Well, I have been very fortunate to have been in public relations and communications for 39 years. I actually started in public relations thinking that I would specialize in a particular area, and I was fortunate enough to have as my mentor, Chester Berger, who recommended, knowing my personality, that I should be a generalist. So, I’ve spent a great deal of my career really honing a great deal of skills under the public relations umbrella.
I have worked for corporations. I started my career at an insurance company in Los Angeles where I was given free rein to implement all of the kinds of public relations strategies that came to mind for me as I was pursuing my professional designation in PR. I quickly gained the reputation of implementing citywide programs that had great impact.

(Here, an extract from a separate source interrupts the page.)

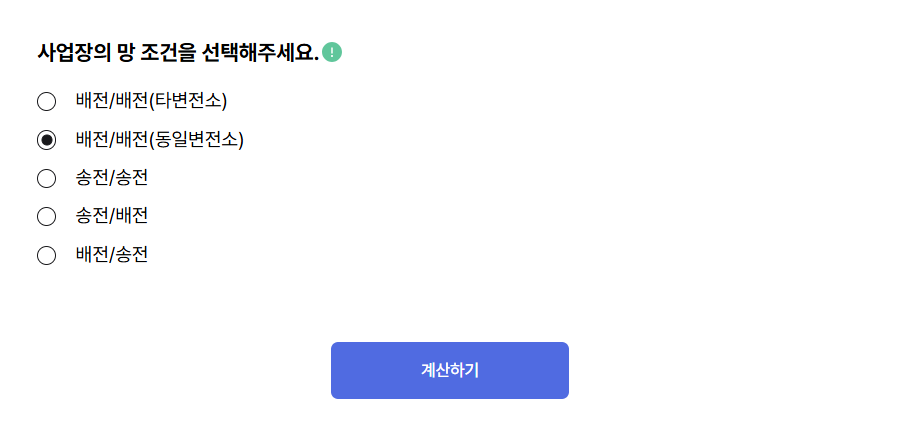Click the 배전/배전(타변전소) label text
This screenshot has height=428, width=901.
tap(151, 101)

As a result of that, I was asked by the managers, or directors of marketing for Coca Cola and Anheuser Busch, if I would consider opening my own firm, and they would be my clients. So, I started my firm pretty early in my career, and on three occasions had the unique opportunity to suspend my consulting practice to go into organizations to either create a new public relations department where one had not existed, or to transform an existing department. And I did that, not only at an insurance company, but at Nielsen Marketing Research, HBO, and DePaul University.

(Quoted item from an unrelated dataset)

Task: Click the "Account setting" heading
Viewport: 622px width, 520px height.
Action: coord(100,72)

Will you tell us about the most difficult ethical challenge you ever confronted at work?
Often, we don’t even realize that we have faced an ethical dilemma until the stuff hits the fan. Then you realize you’ve stepped in something and you’ve got the mud all over your shoes. For me, the most challenging issue was when an executive of an organization I was working for asked me if I would make a call to a reporter at a major publication to spread some bad things about one of the leaders of our competing organization.
At first I thought it was a joke, and when I realized the person was very serious, I really didn’t know how to position my answer in such a way that I wouldn’t get fired immediately, or that worse yet, I would lose credibility, because I felt up until that point that I was becoming the go-to person. I was very young in my career, and I just didn’t know what to do.

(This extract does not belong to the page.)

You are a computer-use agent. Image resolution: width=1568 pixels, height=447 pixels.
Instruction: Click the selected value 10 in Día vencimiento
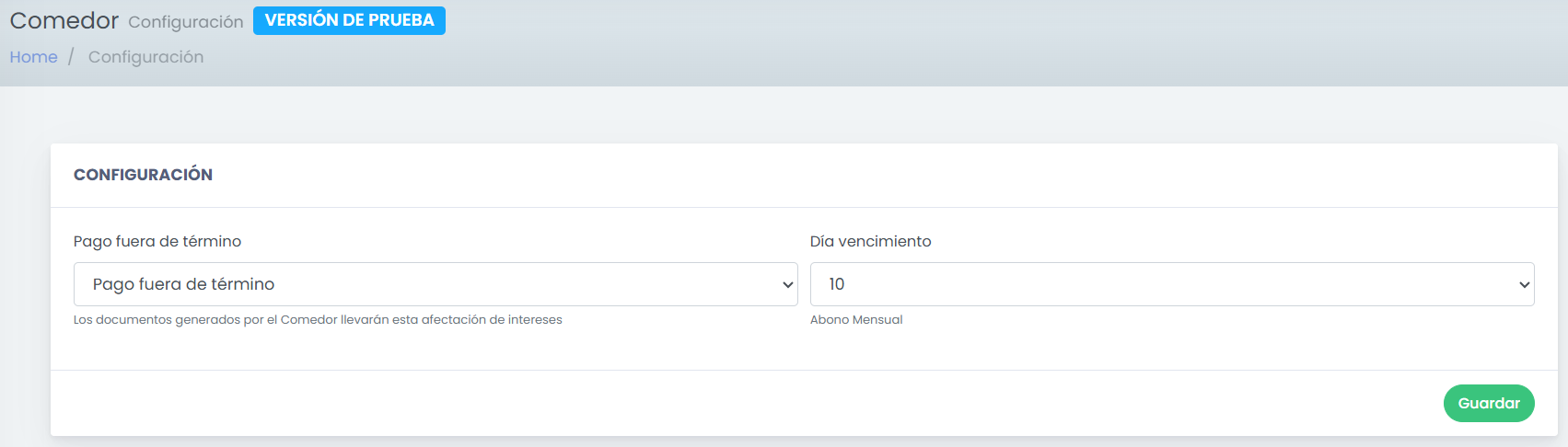point(836,284)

So, I didn’t answer right away, which I now realize was a mistake, and I went and I called my mentor, Chester Berger and told him I felt very uncomfortable, this was not something that I wanted to do. Even though the information may have been true, I had no evidence that that information was true.
I got really great advice from Chet, and that is, “Always align with your values, never your bank account.”
So, I went back into the office and I said, “You know, I’m not comfortable doing this. This goes against who I am as a professional, and if that’s going to be an issue for you, let me know now.” I was not fired, but it was a valuable lesson for me in how I felt that I didn’t have the power to say no when in fact I actually did.
Did that negative information gets spread via other means?
It did not. I went on to explain that this would start a culture that the organization may not be able to recover from.
What’s the advice you’d have for other young professionals if they’re asked to do something that doesn’t quite sit right with their ethical compass?
I would suggest that they take a deep breath, and if they feel it’s important to talk it out with someone, if they felt like it’s a borderline ethical issue, to have a mentor that they can call, as I did, to walk this through. The Public Relations Society of America has done a great deal of work around ethics, and the frameworks that support those ethical decision-making opportunities that we have in our profession. They give a pretty good model of how we should think this through, and how we should approach individuals that are asking us to behave unethically.
I would say for the young professional, it’s a very scary moment, but do not to feel that you have to respond right away. Much like we say in media interviews, don’t be afraid of silence, and take a moment and think it through. If you’re having some feeling in your gut, or in your heart, that this is not right, ask for a little time to step away, and consult with a trusted advisor that can give you some guidance, not just on what you should or should not do, but how you should communicate your response to the ask.
Looking back on that situation, is there anything you would’ve changed or done differently?
Oh, absolutely. What I realized then is that I didn’t have a framework for decision making, and that without it I was actually being very indecisive, and my communication was really poor. There are so many different frameworks for decision making that are there. Google the topic, and find a framework that you can use that will help you. For instance – the first thing you’re supposed to do is make sure you have sufficient information, and then the knowledge and the skill to make sure that’s all aligned.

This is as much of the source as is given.